Luminoso Word of the Week: Emoji

When they first started appearing, you probably thought they were 💩.  Or perhaps you were reluctant to stop turning your head sideways ;-). But as they continued to supplant emoticons, emojis are here to stay.  And they have an impact on how Artificial Intelligence, Machine Learning, and Natural Language technologies understand the world.

Where did emojis come from?

Since they first started appearing on Japanese phones in the late 90s, the pictographs known as emojis — e (絵, "picture") + moji (文字, "character") — have become a part of the online zeitgeist.

(First emoji set - created by Shigetaka Kurita)

They became more prominent worldwide in 2010, when they were incorporated into Unicode standards and became available on the keyboards of popular mobile devices.  In 2013, they appeared as one out of every 600 characters on Twitter, and half as often as the # hashtag symbol (Yes, on Twitter!) A 2016 Emoji Report also claimed over 92% of the world’s population use emojis, sent across 2.3 trillion mobile messages annually.  Whether being named as Oxford’s Word of the Year, or inspiring one of the worst movies of 2017, emojis are everywhere.

How does AI treat emojis?

For natural language technologies, however, the emoji has often flown under the radar.  Assuming they’re not skipped over entirely, many natural language tools often treat them as a new, unknown symbol - “I ❤️ you” could just as easily be “I ♣️ you” or “I 👀 you”. Hopefully, provided with enough examples, those systems become acclimated to the symbol’s meaning.
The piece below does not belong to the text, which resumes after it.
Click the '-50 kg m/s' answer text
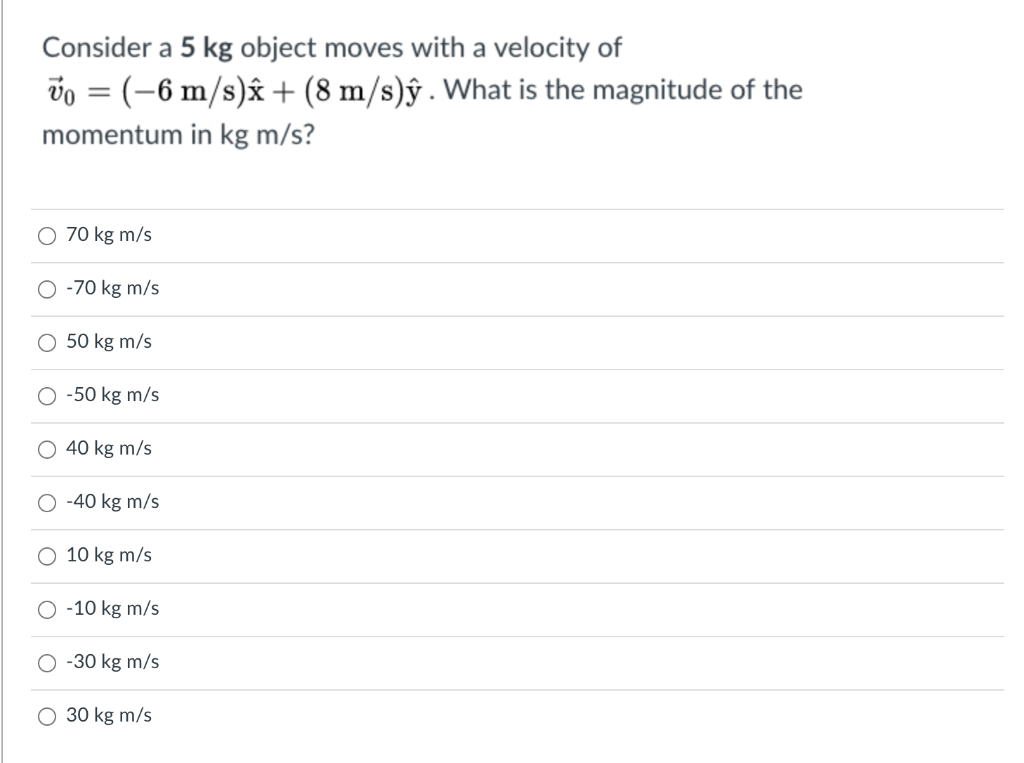The width and height of the screenshot is (1024, 763). 112,395
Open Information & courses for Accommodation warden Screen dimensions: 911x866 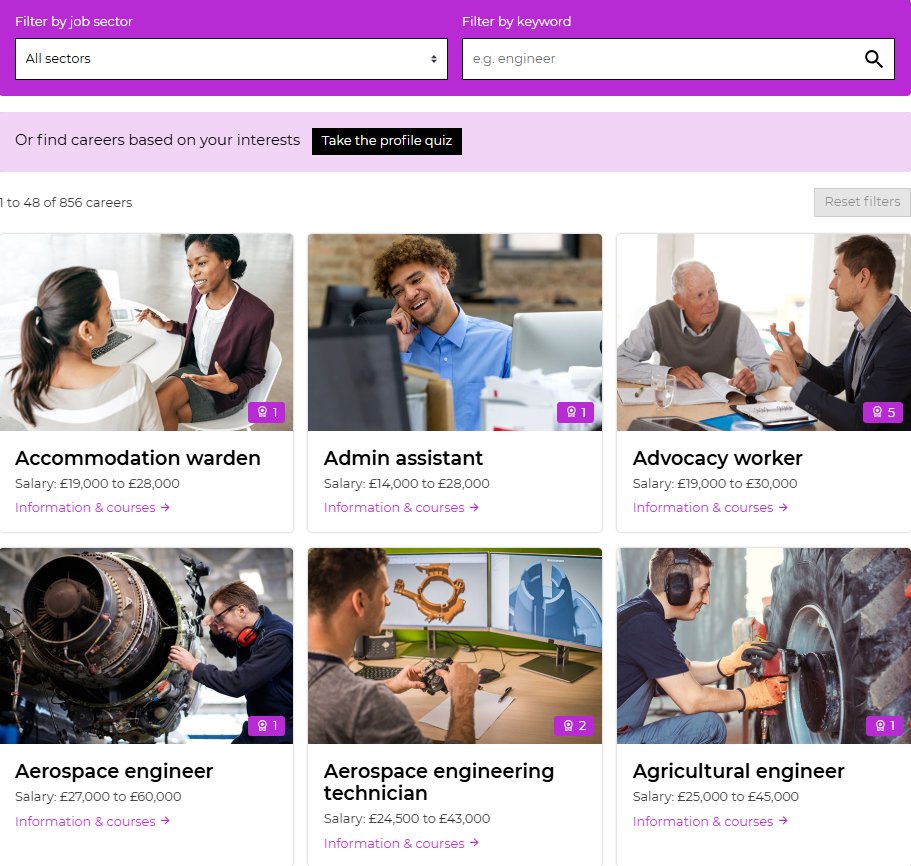point(84,507)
Eventually, with massive amounts of data, they may even recognize that ❤️, 👩‍❤️‍👨, and 💖 have similar meanings, and 💔is an antonym.

And that’s really too bad, because each emoji effectively functions as a Rosetta stone. They aren’t generic symbols; they each have an associated meaning.  With a few exceptions, they can act as a point of semantic agreement across more than 70 languages. With customer communications increasingly coming from mobile devices, why wouldn’t companies analyzing their customer feedback want to recognize emojis?

What does Luminoso do with emojis?

Luminoso’s common sense natural language technology is based on the idea that machine learning algorithms work faster and more accurately if they’re given knowledge about the world before they start adapting their language models.  Unlike naive natural language technologies, which must learn about the world anew each time they analyze text, Luminoso starts off with over 28 million facts from the knowledge built into the ConceptNet semantic network.

Recently, ConceptNet got even smarter. The latest version of ConceptNet, released in April, knows what emojis are and can define them in a number of languages, thanks to imported Unicode data. Now, the Luminoso engine starts off with the common sense to know that “soccer” is not only played with a ball, the main sport in Mexico, and spelled 축구 in Korean… but also that it can be represented by an emoji. 

And that gives our clients faces with tears of joy. 😂😂😂